Authors: Dani Dorfman, Haim Kaplan, and Uri Zwick

Published in: LIPIcs, Volume 132, 46th International Colloquium on Automata, Languages, and Programming (ICALP 2019)


Abstract
We present an improved exponential time algorithm for Energy Games, and hence also for Mean Payoff Games. The running time of the new algorithm is O (min(m n W, m n 2^{n/2} log W)), where n is the number of vertices, m is the number of edges, and when the edge weights are integers of absolute value at most W. For small values of W, the algorithm matches the performance of the pseudopolynomial time algorithm of Brim et al. on which it is based. For W >= n2^{n/2}, the new algorithm is faster than the algorithm of Brim et al. and is currently the fastest deterministic algorithm for Energy Games and Mean Payoff Games.
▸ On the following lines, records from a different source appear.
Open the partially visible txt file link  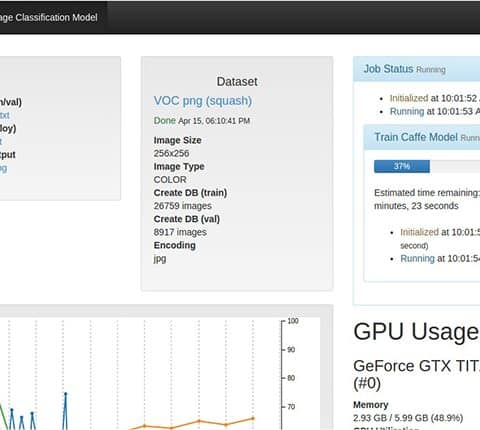5,115
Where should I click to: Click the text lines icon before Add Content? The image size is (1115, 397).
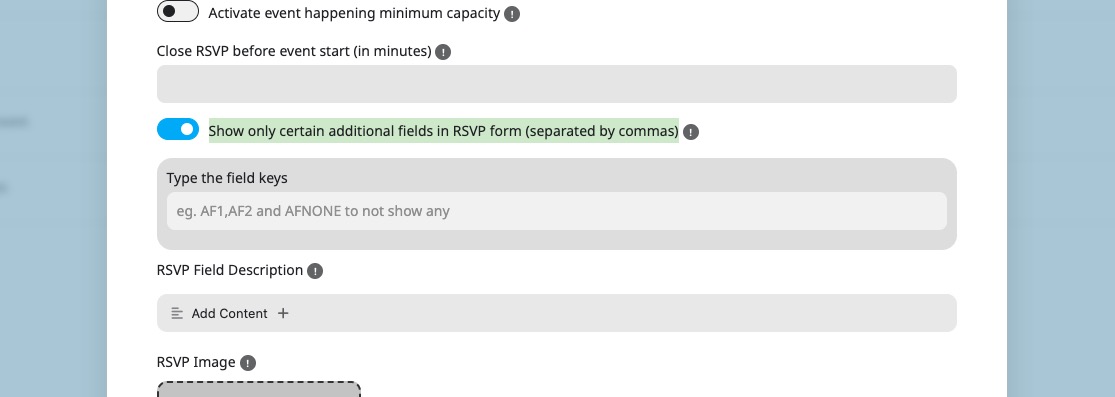pos(177,313)
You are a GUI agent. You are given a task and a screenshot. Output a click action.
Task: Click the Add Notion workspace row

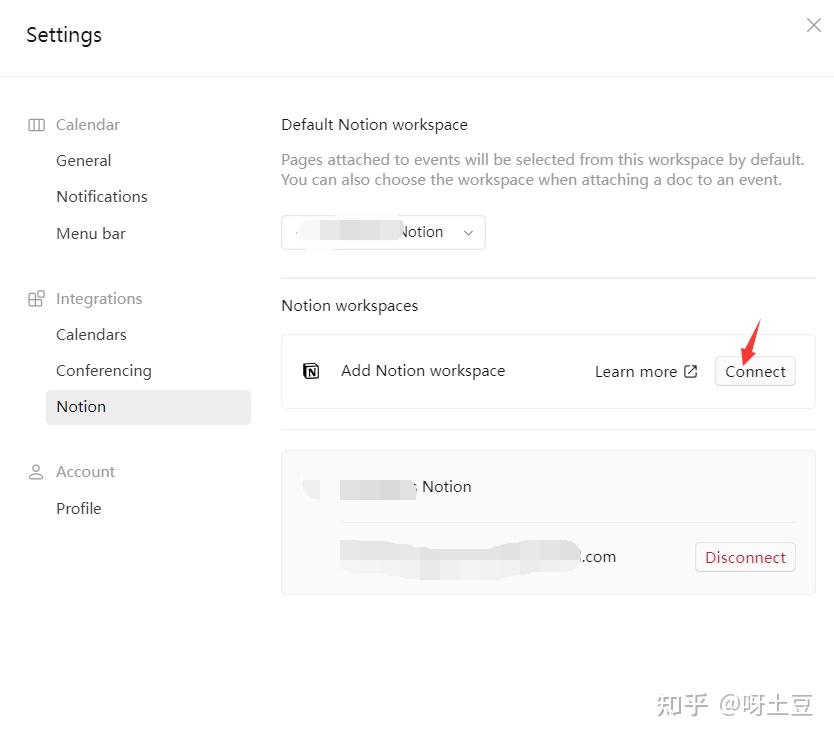[x=422, y=370]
The new algorithm is obtained by introducing a technique of forecasting repetitive actions performed by the algorithm of Brim et al., along with the use of an edge-weight scaling technique.

Cite as

Dani Dorfman, Haim Kaplan, and Uri Zwick. A Faster Deterministic Exponential Time Algorithm for Energy Games and Mean Payoff Games (Track B: Automata, Logic, Semantics, and Theory of Programming). In 46th International Colloquium on Automata, Languages, and Programming (ICALP 2019). Leibniz International Proceedings in Informatics (LIPIcs), Volume 132, pp. 114:1-114:14, Schloss Dagstuhl – Leibniz-Zentrum für Informatik (2019)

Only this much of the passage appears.